Holy shit, that is an enormous question.

“I…” I start, and shake my head. “We weren’t in touch when it happened.”

Nausea rolls up from my stomach to my throat. What a cop-out. What an unbelievable evasion.

He shakes his head. “I didn’t know. I’m so sorry, Mace.”

I give myself three more seconds to look at him, and it’s like another punch to the gut. He’s my person. He’s always been my person. My best friend, my confidant, probably the love of my life. And I’ve spent the last eleven years being angry and self-righteous. But at the end of the day, he tore a hole in us, and fate ripped it wide open.

“I’m going to go,” I say in an abrupt burst of awkward. “Okay?”

Before he can answer, I split, booking it down the street toward the BART station. The entire time I’m speed walking, and for the full rumbling trip back under the bay, I feel like he’s right there, behind me or in a seat in the next car down.

then

friday, october 11
fifteen years ago
T

he entire Petropoulos family was in their front yard when we pulled up in a moving van two months later. The van was only half-full because Dad and I had both thought at the rental counter that we’d have more to bring with us. But in the end, we’d bought only enough furniture from the consignment store to have somewhere to sleep, eat, and read, and not much else.

Dad called it “furniture kindling.” I didn’t get it.

Maybe I would have if I’d let myself think about it for a few seconds, but the only thought I had during the entire ninety-minute drive was that we were going to a house that Mom had never seen. Yes, she wanted us to do this, but she hadn’t actually picked it out, she hadn’t seen it. There was something so horribly sour about that reality. Dad still drove his rumbling old green Volvo. We still lived in the same house on Rose Street. Every piece of furniture inside had been there when Mom was alive. I had new clothes, but I always felt a little like Mom picked them out through some divine intervention when we shopped, because Dad had a way of bringing me the biggest, baggiest things, and invariably some sympathetic saleswoman would swoop in with an armload of more suitable clothing and a reassurance that, yes, this is what all the girls are wearing now, and, no, don’t worry, Mr. Sorensen.

Climbing from the van, I straightened my shirt over the waistband of my shorts and stared up at the crew now assembling on our gravelly driveway. I spotted Elliot first – the familiar face in the crowd.
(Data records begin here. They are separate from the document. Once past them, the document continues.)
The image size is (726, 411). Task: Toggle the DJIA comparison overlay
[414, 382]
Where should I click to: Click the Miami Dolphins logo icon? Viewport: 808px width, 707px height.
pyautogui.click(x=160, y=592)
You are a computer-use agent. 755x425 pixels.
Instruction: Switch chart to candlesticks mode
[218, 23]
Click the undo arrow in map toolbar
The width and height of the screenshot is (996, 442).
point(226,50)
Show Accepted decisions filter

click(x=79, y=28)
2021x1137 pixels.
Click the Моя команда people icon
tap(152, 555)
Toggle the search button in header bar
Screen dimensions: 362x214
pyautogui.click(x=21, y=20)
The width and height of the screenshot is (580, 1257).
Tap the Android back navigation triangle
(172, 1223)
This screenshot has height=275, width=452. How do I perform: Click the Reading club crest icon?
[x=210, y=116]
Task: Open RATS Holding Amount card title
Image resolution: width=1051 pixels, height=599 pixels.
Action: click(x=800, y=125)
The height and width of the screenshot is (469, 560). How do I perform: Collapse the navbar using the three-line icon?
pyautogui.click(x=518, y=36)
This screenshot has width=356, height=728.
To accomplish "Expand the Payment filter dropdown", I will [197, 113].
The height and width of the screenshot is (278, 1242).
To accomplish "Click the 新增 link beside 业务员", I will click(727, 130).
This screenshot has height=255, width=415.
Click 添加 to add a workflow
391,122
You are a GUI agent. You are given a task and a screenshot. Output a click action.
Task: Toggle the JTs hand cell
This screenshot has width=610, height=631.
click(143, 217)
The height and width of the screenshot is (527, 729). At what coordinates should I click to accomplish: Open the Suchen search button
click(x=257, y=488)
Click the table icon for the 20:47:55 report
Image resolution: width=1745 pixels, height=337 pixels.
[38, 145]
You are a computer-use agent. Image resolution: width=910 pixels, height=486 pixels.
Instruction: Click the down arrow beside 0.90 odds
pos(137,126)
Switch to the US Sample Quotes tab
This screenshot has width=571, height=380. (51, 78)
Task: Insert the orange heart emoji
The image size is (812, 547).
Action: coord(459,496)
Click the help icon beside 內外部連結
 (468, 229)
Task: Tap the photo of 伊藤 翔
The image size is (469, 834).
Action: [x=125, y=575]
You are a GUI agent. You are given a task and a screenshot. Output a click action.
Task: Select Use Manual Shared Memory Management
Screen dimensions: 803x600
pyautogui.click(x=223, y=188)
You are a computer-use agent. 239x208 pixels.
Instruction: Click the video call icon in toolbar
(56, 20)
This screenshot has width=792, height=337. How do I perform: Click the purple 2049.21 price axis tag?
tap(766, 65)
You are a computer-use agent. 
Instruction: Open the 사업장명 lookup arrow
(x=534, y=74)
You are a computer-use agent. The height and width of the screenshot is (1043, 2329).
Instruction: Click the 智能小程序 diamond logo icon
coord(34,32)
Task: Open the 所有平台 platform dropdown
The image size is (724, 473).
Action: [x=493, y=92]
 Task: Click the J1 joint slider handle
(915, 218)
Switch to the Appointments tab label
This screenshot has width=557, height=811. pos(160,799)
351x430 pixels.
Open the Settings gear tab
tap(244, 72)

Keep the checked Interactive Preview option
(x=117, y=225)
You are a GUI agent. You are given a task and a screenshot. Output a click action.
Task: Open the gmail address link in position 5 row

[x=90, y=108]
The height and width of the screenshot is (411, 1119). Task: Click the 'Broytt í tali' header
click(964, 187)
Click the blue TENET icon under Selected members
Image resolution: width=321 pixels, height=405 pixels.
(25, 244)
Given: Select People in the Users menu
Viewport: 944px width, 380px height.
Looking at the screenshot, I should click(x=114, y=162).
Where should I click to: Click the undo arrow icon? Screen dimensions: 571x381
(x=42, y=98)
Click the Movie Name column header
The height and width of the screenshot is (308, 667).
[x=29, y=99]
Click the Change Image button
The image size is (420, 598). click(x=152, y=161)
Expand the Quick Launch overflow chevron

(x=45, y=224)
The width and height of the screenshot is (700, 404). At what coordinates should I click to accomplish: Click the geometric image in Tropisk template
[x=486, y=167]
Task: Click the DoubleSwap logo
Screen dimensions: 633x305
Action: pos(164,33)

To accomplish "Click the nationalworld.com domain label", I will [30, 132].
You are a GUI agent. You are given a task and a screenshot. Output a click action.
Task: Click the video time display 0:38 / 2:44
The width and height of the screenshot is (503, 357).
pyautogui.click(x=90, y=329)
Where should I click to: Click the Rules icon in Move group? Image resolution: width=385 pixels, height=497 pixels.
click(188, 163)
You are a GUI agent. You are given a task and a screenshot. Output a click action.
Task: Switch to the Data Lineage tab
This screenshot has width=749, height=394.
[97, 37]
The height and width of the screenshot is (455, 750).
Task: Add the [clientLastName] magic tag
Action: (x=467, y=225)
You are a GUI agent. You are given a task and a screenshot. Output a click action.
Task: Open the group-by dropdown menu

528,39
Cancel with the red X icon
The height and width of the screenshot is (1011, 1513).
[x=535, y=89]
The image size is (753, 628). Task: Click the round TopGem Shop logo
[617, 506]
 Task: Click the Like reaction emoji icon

But around him were three other boys, and two smiling parents.

The vision of the bursting-at-the-seams family there, waiting to help, only magnified the ache clawing its way up my throat from my chest.

The man – so clearly Elliot’s father, with the thick black hair and telltale nose – jogged forward, reaching to shake Dad’s hand. He was shorter than Dad by only a couple of inches, a rarity.